2. A thermal transfer recording medium of claim 1, wherein said
first heat-fusible substance has the melting point or softening
point in the range of 40.degree. C. to 90.degree. C.
3. A thermal transfer recording medium of claim 2, wherein said
first heat-fusible substance is selected from the group consisting
of insect wax, shellac wax, whale wax, wool wax; carnauba wax, wood
wax, auricuri wax, espalt wax, candelilla wax; montan wax,
ozocerite wax, ceresin; paraffin wax, microcrystalline wax, ester
wax, petrolatum; Fischer-Tropsch wax, polyethylene wax, low
molecular weight polypropylene, oxidized waxes, montan wax
derivatives, paraffin castor wax and opal wax.
4. A thermal transfer recording medium of claim 1, wherein said
first heat-fusible substance has the solubility parameter of less
than 9.0 and said second heat-fusible substance has the solubility
parameter of more than 9.5.
5. A thermal transfer recording medium of claim 1, wherein said
second heat-fusible substance has the melting point or softening
point in the range of 35.degree. C. to 100.degree. C.
6. A thermal transfer recording medium of claim 5, wherein said
second heat-fusible substance is selected from the group consisting
of polyester compounds, polyether compounds, polyamide compounds
and polyurethane compounds.
7. A thermal transfer recording medium of claim 6, wherein said
second heat-fusible substance has a molecular weight of 500 to
50,000.
8. The thermal transfer medium of claim 1 wherein said adjacent
layer is said second coloring agent layer.
9. A thermal transfer recording medium of claim 2, wherein the
content of said first heat-fusible substance is in the range of 8%
to 95% by weight of total amount of said coloring agent layer
containing said first heat-fusible substance.
10. The thermal transfer recording medium of claim 1, wherein said
adjacent layer is an intermediate layer which is positioned between
said first and second coloring agent layers.
11. A thermal transfer recording medium of claim 10, wherein the
content of said second heat-fusible substance is in the range of 8%
to 100% by weight of total amount of said intermediate layer.
12. A thermal transfer recording medium of claim 10, wherein said
intermediate layer has the thickness of in the range of 0.05 .mu.m
to 4 .mu.m.
13. A thermal transfer recording medium of claim 1, wherein each of
said coloring agent layers has the thickness of in the range of 1
.mu.m to 10 .mu.m.
14. A thermal transfer recording medium of claim 13, wherein each
of said coloring agent layers contains a coloring agent selected
from the group consisting of direct dyes, acid dyes, basic dyes,
disperse dyes, oil-soluble dyes and pigments.

**Problem set**
#1 In the thermal transfer claims, what molecular weight range does claim 7 give for the second heat-fusible substance?
#2 Please write out the part of the thermal transfer claims starting at "7. A thermal" and ending at "coloring agent layers.".
#3 Extend the thermal transfer claims beyond their final claim.
The data plays no part in this work.

**Information shown**

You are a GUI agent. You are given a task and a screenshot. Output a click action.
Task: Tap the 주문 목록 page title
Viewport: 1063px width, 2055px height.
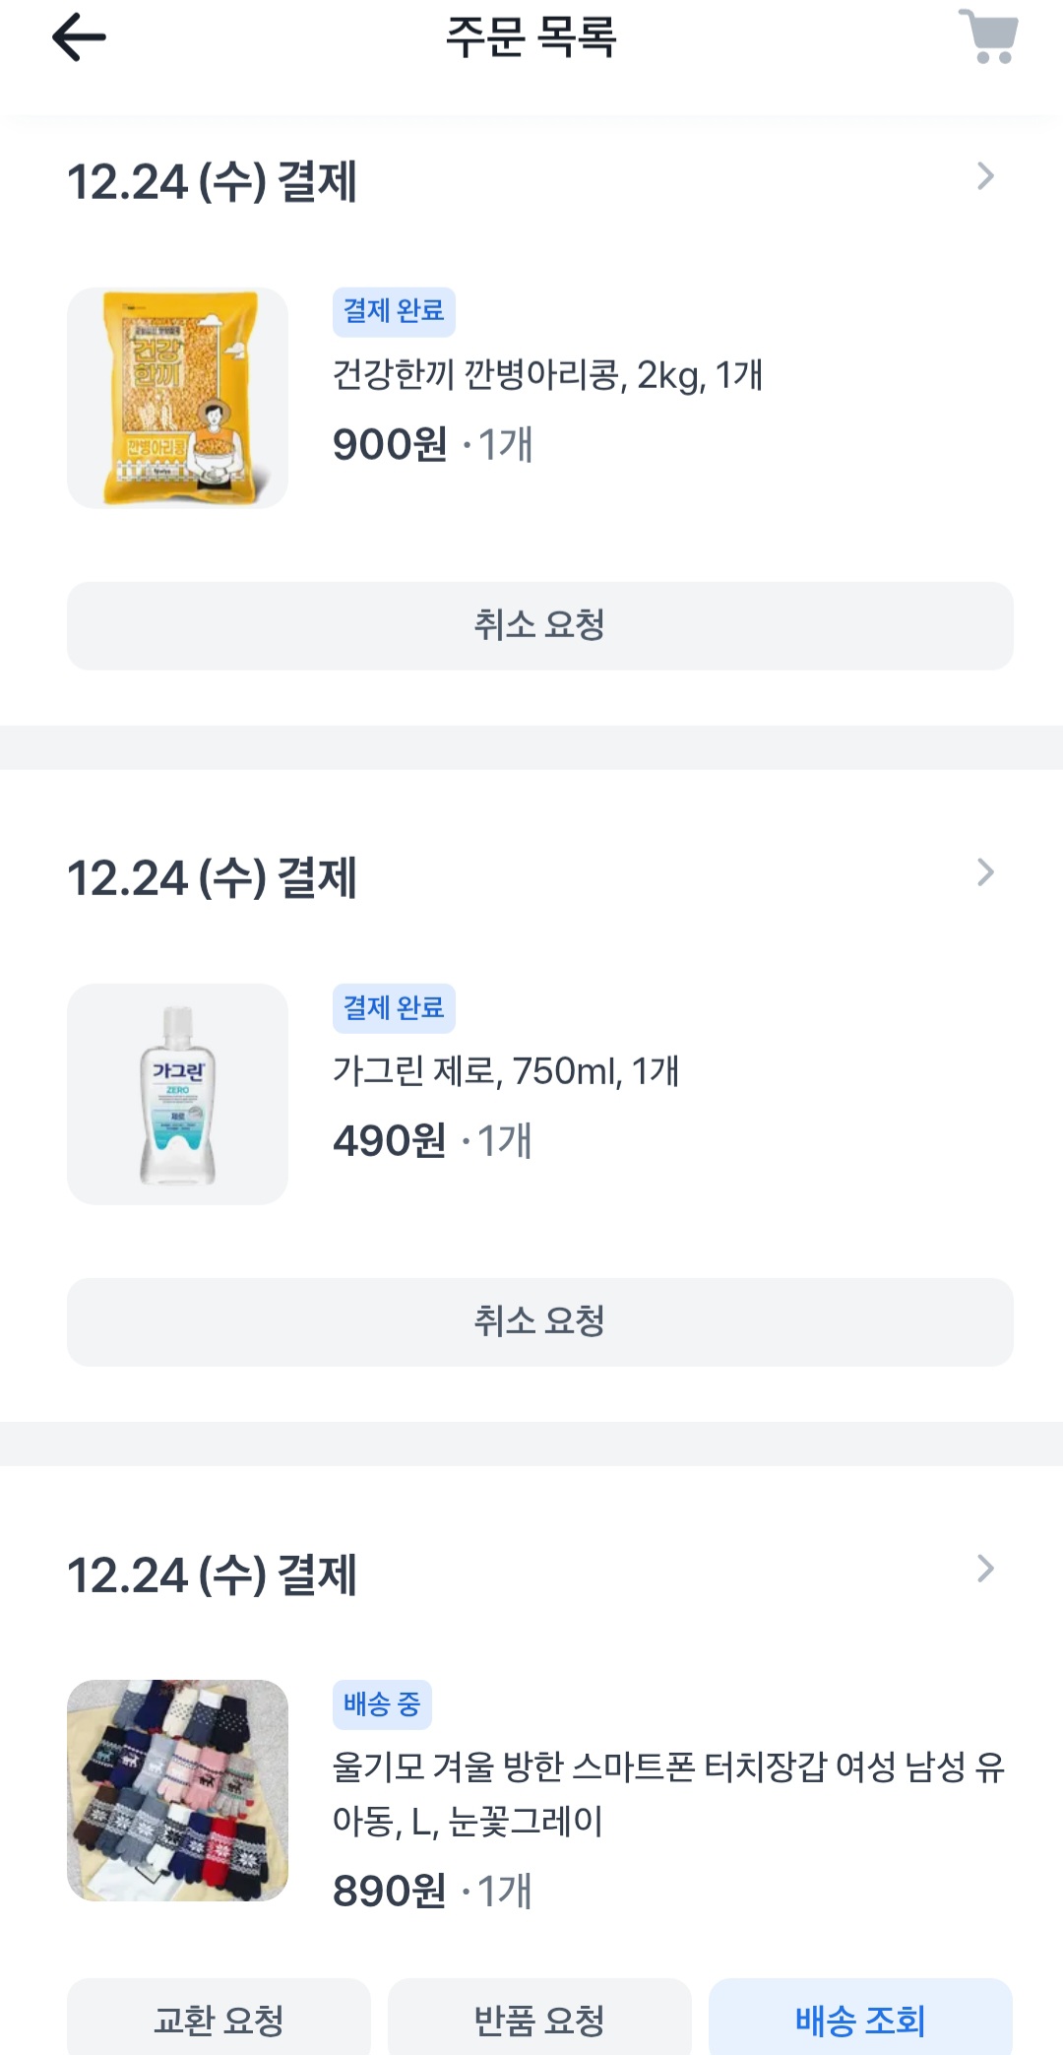click(x=531, y=37)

**Exercise answers**
#1 500 to 50,000.

#2
7. A thermal transfer recording medium of claim 6, wherein said
second heat-fusible substance has a molecular weight of 500 to
50,000.
8. The thermal transfer medium of claim 1 wherein said adjacent
layer is said second coloring agent layer.
9. A thermal transfer recording medium of claim 2, wherein the
content of said first heat-fusible substance is in the range of 8%
to 95% by weight of total amount of said coloring agent layer
containing said first heat-fusible substance.
10. The thermal transfer recording medium of claim 1, wherein said
adjacent layer is an intermediate layer which is positioned between
said first and second coloring agent layers.

#3
15. The thermal transfer recording medium of claim 1, wherein said
layer adjacent to said coloring agent layer is an intermediate
layer which is positioned between said coloring agent layer
containing the first heat-fusible substance and said support.
16. A thermal transfer recording medium comprising a support and on
said support:
(a) two coloring agent layers disposed successively on said
support; or
(b) said two coloring agent layers with an intermediate layer
positioned between said support and the coloring agent layer
closest to said support; or
(c) said two coloring agent layers with an intermediate layer
positioned between said coloring agent layers;
a first of said coloring agent layers containing a first
heat-fusible wax selected from the group consisting of animal wax,
plant wax, mineral wax, petroleum wax, and synthetic hydrocarbon
wax;
an adjacent layer to said first of said coloring agent layers
containing a second heat-fusible substance which is immiscible with
said first heat-fusible wax, said adjacent layer being (i) a second
said coloring agent layer or (ii) said intermediate layer; and
wherein
said first coloring agent layer is closer to the support than said
second coloring agent layer.
Description
BACKGROUND OF THE INVENTION
This invention relates to a thermal transfer recording medium which
can be used for multiple times. More particularly, the present
invention pertains to a thermal transfer recording medium by which
transferred images with constant transfer density can be obtained
with an application energy at a certain level or higher and
constant printed letter quality can be obtained for multiple times
without being influenced by the subtle change in the application
energy.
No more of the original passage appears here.